Rizzari con il quinto vino ci conduce in Puglia. Don Franco 2013, Negroamaro Salento IGP, Tenuta Macchiarola, 100% negroamaro. Negroamaro atipico, che non si esprime su toni saturati, alcolici e surmaturi. «Lo ispira un principio forse ovvio, ma poco praticato e molto benvenuto: meglio non cercare a tutti i costi la maturazione fenolica e una notevole concentrazione estrattiva». Naso di erbe officinali e sentori ferrosi quasi ematici. L'elemento qualificante di questo vino è la grande finezza della sua parte marina e salmastra.

La salaE per chiudere la serata, di nuovo la parola a Castagno che l'aveva aperta.

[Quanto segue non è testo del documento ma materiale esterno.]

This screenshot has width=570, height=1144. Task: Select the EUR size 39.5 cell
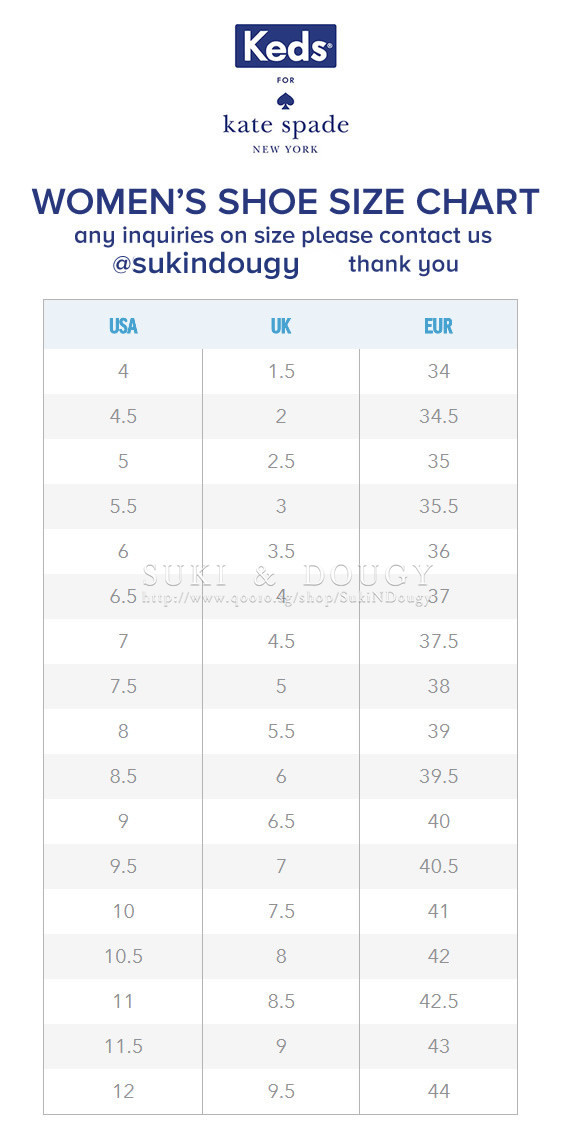(439, 776)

"Heritage" Marsala DOC Vergine Riserva 1980, Francesco Intorcia, 100% grillo. Vino di «esclamativa bellezza», affinato per trentacinque anni in enormi botte annerite dal tempo. C’è qualcosa di nuovo, anzi di antico nel modo di fare Marsala di Francesco Intorcia. Una gemma di purezza e rarefazione. Alga, impressioni salmastre, ostrica, mollusco. Splendide note agrumate, frutta secca, mandorle tostate, lunghissima persistenza gustativa. «La più bella notizia arrivata da Marsala negli ultimi vent'anni», dice Armando con entusiasmo.

Si chiude la serata con le domande agli autori. Da dettagli relativi a come è nata l’opera a curiosità legate alle schede (ebbene sì, senza saperlo Castagno e Gravina avevano scelto un vino in comune!!!). E infine, e non poteva essere altrimenti, la domanda più attesa: "Ci sarà un seguito?", al momento ancora non è dato saperlo. Noi ci contiamo ed incrociamo le dita trepidanti!